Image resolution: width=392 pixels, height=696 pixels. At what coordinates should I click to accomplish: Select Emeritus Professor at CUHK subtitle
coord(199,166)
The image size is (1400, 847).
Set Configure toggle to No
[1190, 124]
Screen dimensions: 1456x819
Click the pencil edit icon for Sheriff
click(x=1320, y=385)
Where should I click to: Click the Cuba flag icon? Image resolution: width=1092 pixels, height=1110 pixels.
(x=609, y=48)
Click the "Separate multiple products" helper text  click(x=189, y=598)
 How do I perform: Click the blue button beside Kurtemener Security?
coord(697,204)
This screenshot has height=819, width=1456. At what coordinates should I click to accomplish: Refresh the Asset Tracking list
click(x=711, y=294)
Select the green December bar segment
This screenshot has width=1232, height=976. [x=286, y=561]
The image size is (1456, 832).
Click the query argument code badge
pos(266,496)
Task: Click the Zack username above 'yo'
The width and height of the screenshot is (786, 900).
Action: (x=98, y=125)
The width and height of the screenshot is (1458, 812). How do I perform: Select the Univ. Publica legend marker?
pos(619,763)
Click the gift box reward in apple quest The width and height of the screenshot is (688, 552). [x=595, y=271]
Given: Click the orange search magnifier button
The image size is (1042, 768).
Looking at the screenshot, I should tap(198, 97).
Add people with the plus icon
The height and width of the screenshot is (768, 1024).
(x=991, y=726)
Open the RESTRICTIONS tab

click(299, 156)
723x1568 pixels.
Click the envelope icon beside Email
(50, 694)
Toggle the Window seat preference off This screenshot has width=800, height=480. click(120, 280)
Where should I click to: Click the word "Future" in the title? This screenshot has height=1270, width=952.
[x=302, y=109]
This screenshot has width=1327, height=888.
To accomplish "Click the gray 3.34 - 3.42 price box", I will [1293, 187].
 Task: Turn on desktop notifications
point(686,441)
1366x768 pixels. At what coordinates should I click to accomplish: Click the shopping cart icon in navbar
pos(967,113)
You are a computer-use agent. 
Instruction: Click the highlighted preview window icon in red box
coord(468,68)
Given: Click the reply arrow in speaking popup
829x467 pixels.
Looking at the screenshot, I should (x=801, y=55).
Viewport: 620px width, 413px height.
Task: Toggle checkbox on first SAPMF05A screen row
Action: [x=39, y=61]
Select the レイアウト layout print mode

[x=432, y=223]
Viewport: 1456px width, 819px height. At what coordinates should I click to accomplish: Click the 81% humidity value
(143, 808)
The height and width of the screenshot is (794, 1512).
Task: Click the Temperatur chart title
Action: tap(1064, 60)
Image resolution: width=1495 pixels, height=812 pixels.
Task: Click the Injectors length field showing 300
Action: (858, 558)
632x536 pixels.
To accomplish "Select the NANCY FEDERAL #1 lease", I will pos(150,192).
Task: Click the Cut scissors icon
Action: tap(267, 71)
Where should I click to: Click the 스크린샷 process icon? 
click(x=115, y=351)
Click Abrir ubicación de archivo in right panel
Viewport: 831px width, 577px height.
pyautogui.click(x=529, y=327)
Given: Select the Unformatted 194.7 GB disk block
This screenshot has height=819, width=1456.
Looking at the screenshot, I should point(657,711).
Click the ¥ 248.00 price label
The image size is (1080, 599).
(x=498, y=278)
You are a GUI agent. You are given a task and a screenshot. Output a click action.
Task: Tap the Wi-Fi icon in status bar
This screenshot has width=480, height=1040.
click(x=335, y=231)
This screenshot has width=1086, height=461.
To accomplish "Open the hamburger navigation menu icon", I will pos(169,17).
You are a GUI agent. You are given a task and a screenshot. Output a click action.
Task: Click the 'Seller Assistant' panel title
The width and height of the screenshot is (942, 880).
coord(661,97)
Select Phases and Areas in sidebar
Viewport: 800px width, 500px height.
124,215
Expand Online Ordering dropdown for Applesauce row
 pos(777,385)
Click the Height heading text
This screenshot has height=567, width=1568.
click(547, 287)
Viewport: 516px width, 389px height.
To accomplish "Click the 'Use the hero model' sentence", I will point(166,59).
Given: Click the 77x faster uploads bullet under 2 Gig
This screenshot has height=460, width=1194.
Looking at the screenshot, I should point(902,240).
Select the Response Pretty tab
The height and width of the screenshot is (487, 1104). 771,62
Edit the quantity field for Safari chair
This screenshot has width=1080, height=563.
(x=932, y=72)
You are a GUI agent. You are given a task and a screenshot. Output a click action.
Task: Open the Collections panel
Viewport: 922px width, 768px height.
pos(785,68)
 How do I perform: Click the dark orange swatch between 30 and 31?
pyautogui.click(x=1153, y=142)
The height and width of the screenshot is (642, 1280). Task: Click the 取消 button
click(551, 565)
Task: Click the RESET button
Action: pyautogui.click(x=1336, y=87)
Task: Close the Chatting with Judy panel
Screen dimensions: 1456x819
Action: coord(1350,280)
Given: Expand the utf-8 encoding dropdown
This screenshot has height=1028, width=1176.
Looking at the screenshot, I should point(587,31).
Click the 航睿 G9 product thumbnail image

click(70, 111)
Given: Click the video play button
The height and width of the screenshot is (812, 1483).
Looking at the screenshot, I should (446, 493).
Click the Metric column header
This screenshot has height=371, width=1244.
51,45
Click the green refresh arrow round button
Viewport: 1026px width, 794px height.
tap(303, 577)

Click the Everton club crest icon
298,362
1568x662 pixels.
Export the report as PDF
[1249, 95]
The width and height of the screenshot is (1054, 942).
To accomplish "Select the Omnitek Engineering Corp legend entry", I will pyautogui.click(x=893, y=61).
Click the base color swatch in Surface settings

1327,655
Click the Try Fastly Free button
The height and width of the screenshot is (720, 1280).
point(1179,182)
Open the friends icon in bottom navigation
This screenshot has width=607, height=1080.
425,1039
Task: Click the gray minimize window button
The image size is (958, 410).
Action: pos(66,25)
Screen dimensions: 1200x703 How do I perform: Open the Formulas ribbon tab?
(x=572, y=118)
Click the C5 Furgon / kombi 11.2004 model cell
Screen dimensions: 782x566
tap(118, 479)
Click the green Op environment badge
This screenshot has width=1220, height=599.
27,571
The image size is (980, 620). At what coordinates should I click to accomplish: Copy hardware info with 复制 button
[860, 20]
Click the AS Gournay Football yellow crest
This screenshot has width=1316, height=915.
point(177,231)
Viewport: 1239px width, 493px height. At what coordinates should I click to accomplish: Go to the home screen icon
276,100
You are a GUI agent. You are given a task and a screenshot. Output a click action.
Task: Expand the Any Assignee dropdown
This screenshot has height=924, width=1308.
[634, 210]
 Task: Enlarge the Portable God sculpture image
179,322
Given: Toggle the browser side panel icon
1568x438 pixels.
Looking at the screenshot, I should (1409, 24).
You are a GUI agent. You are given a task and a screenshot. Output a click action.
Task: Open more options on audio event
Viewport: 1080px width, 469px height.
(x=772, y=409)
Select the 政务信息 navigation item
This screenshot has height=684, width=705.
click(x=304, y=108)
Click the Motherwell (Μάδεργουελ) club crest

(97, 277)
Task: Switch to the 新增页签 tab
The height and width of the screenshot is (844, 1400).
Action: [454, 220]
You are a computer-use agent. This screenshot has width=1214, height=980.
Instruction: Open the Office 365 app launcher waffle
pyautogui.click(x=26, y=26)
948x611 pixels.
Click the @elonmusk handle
• • • •
Задание
Процитируйте весь приведённый выше список от первой до последней строки, не внося никаких изменений.

Ожидаемый ответ
Image resolution: width=392 pixels, height=696 pixels. At what coordinates should I click to accomplish: Select Emeritus Professor at CUHK subtitle
coord(199,166)
The image size is (1400, 847).
Set Configure toggle to No
[1190, 124]
Screen dimensions: 1456x819
Click the pencil edit icon for Sheriff
click(x=1320, y=385)
Where should I click to: Click the Cuba flag icon? Image resolution: width=1092 pixels, height=1110 pixels.
(x=609, y=48)
Click the "Separate multiple products" helper text  click(x=189, y=598)
 How do I perform: Click the blue button beside Kurtemener Security?
coord(697,204)
This screenshot has height=819, width=1456. At what coordinates should I click to accomplish: Refresh the Asset Tracking list
click(x=711, y=294)
Select the green December bar segment
This screenshot has width=1232, height=976. [x=286, y=561]
The image size is (1456, 832).
Click the query argument code badge
pos(266,496)
Task: Click the Zack username above 'yo'
The width and height of the screenshot is (786, 900).
Action: (x=98, y=125)
The width and height of the screenshot is (1458, 812). How do I perform: Select the Univ. Publica legend marker?
pos(619,763)
Click the gift box reward in apple quest The width and height of the screenshot is (688, 552). [x=595, y=271]
Given: Click the orange search magnifier button
The image size is (1042, 768).
Looking at the screenshot, I should tap(198, 97).
Add people with the plus icon
The height and width of the screenshot is (768, 1024).
(x=991, y=726)
Open the RESTRICTIONS tab

click(299, 156)
723x1568 pixels.
Click the envelope icon beside Email
(50, 694)
Toggle the Window seat preference off This screenshot has width=800, height=480. click(120, 280)
Where should I click to: Click the word "Future" in the title? This screenshot has height=1270, width=952.
[x=302, y=109]
This screenshot has width=1327, height=888.
To accomplish "Click the gray 3.34 - 3.42 price box", I will [1293, 187].
 Task: Turn on desktop notifications
point(686,441)
1366x768 pixels. At what coordinates should I click to accomplish: Click the shopping cart icon in navbar
pos(967,113)
You are a computer-use agent. 
Instruction: Click the highlighted preview window icon in red box
coord(468,68)
Given: Click the reply arrow in speaking popup
829x467 pixels.
Looking at the screenshot, I should (x=801, y=55).
Viewport: 620px width, 413px height.
Task: Toggle checkbox on first SAPMF05A screen row
Action: [x=39, y=61]
Select the レイアウト layout print mode

[x=432, y=223]
Viewport: 1456px width, 819px height. At what coordinates should I click to accomplish: Click the 81% humidity value
(143, 808)
The height and width of the screenshot is (794, 1512).
Task: Click the Temperatur chart title
Action: tap(1064, 60)
Image resolution: width=1495 pixels, height=812 pixels.
Task: Click the Injectors length field showing 300
Action: (858, 558)
632x536 pixels.
To accomplish "Select the NANCY FEDERAL #1 lease", I will pos(150,192).
Task: Click the Cut scissors icon
Action: tap(267, 71)
Where should I click to: Click the 스크린샷 process icon? 
click(x=115, y=351)
Click Abrir ubicación de archivo in right panel
Viewport: 831px width, 577px height.
pyautogui.click(x=529, y=327)
Given: Select the Unformatted 194.7 GB disk block
This screenshot has height=819, width=1456.
Looking at the screenshot, I should point(657,711).
Click the ¥ 248.00 price label
The image size is (1080, 599).
(x=498, y=278)
You are a GUI agent. You are given a task and a screenshot. Output a click action.
Task: Tap the Wi-Fi icon in status bar
This screenshot has width=480, height=1040.
click(x=335, y=231)
This screenshot has width=1086, height=461.
To accomplish "Open the hamburger navigation menu icon", I will pos(169,17).
You are a GUI agent. You are given a task and a screenshot. Output a click action.
Task: Click the 'Seller Assistant' panel title
The width and height of the screenshot is (942, 880).
coord(661,97)
Select Phases and Areas in sidebar
Viewport: 800px width, 500px height.
124,215
Expand Online Ordering dropdown for Applesauce row
 pos(777,385)
Click the Height heading text
This screenshot has height=567, width=1568.
click(547, 287)
Viewport: 516px width, 389px height.
To accomplish "Click the 'Use the hero model' sentence", I will point(166,59).
Given: Click the 77x faster uploads bullet under 2 Gig
This screenshot has height=460, width=1194.
Looking at the screenshot, I should point(902,240).
Select the Response Pretty tab
The height and width of the screenshot is (487, 1104). 771,62
Edit the quantity field for Safari chair
This screenshot has width=1080, height=563.
(x=932, y=72)
You are a GUI agent. You are given a task and a screenshot. Output a click action.
Task: Open the Collections panel
Viewport: 922px width, 768px height.
pos(785,68)
 How do I perform: Click the dark orange swatch between 30 and 31?
pyautogui.click(x=1153, y=142)
The height and width of the screenshot is (642, 1280). Task: Click the 取消 button
click(551, 565)
Task: Click the RESET button
Action: pyautogui.click(x=1336, y=87)
Task: Close the Chatting with Judy panel
Screen dimensions: 1456x819
Action: coord(1350,280)
Given: Expand the utf-8 encoding dropdown
This screenshot has height=1028, width=1176.
Looking at the screenshot, I should point(587,31).
Click the 航睿 G9 product thumbnail image

click(70, 111)
Given: Click the video play button
The height and width of the screenshot is (812, 1483).
Looking at the screenshot, I should (446, 493).
Click the Metric column header
This screenshot has height=371, width=1244.
51,45
Click the green refresh arrow round button
Viewport: 1026px width, 794px height.
tap(303, 577)

Click the Everton club crest icon
298,362
1568x662 pixels.
Export the report as PDF
[1249, 95]
The width and height of the screenshot is (1054, 942).
To accomplish "Select the Omnitek Engineering Corp legend entry", I will pyautogui.click(x=893, y=61).
Click the base color swatch in Surface settings

1327,655
Click the Try Fastly Free button
The height and width of the screenshot is (720, 1280).
point(1179,182)
Open the friends icon in bottom navigation
This screenshot has width=607, height=1080.
425,1039
Task: Click the gray minimize window button
The image size is (958, 410).
Action: pos(66,25)
Screen dimensions: 1200x703 How do I perform: Open the Formulas ribbon tab?
(x=572, y=118)
Click the C5 Furgon / kombi 11.2004 model cell
Screen dimensions: 782x566
tap(118, 479)
Click the green Op environment badge
This screenshot has width=1220, height=599.
27,571
The image size is (980, 620). At what coordinates should I click to accomplish: Copy hardware info with 复制 button
[860, 20]
Click the AS Gournay Football yellow crest
This screenshot has width=1316, height=915.
point(177,231)
Viewport: 1239px width, 493px height. At what coordinates should I click to accomplish: Go to the home screen icon
276,100
You are a GUI agent. You are given a task and a screenshot. Output a click action.
Task: Expand the Any Assignee dropdown
This screenshot has height=924, width=1308.
[634, 210]
 Task: Enlarge the Portable God sculpture image
179,322
Given: Toggle the browser side panel icon
1568x438 pixels.
Looking at the screenshot, I should (1409, 24).
You are a GUI agent. You are given a task and a screenshot. Output a click action.
Task: Open more options on audio event
Viewport: 1080px width, 469px height.
(x=772, y=409)
Select the 政务信息 navigation item
This screenshot has height=684, width=705.
click(x=304, y=108)
Click the Motherwell (Μάδεργουελ) club crest

(97, 277)
Task: Switch to the 新增页签 tab
The height and width of the screenshot is (844, 1400).
Action: [454, 220]
You are a computer-use agent. This screenshot has width=1214, height=980.
Instruction: Open the Office 365 app launcher waffle
pyautogui.click(x=26, y=26)
948x611 pixels.
Click the @elonmusk handle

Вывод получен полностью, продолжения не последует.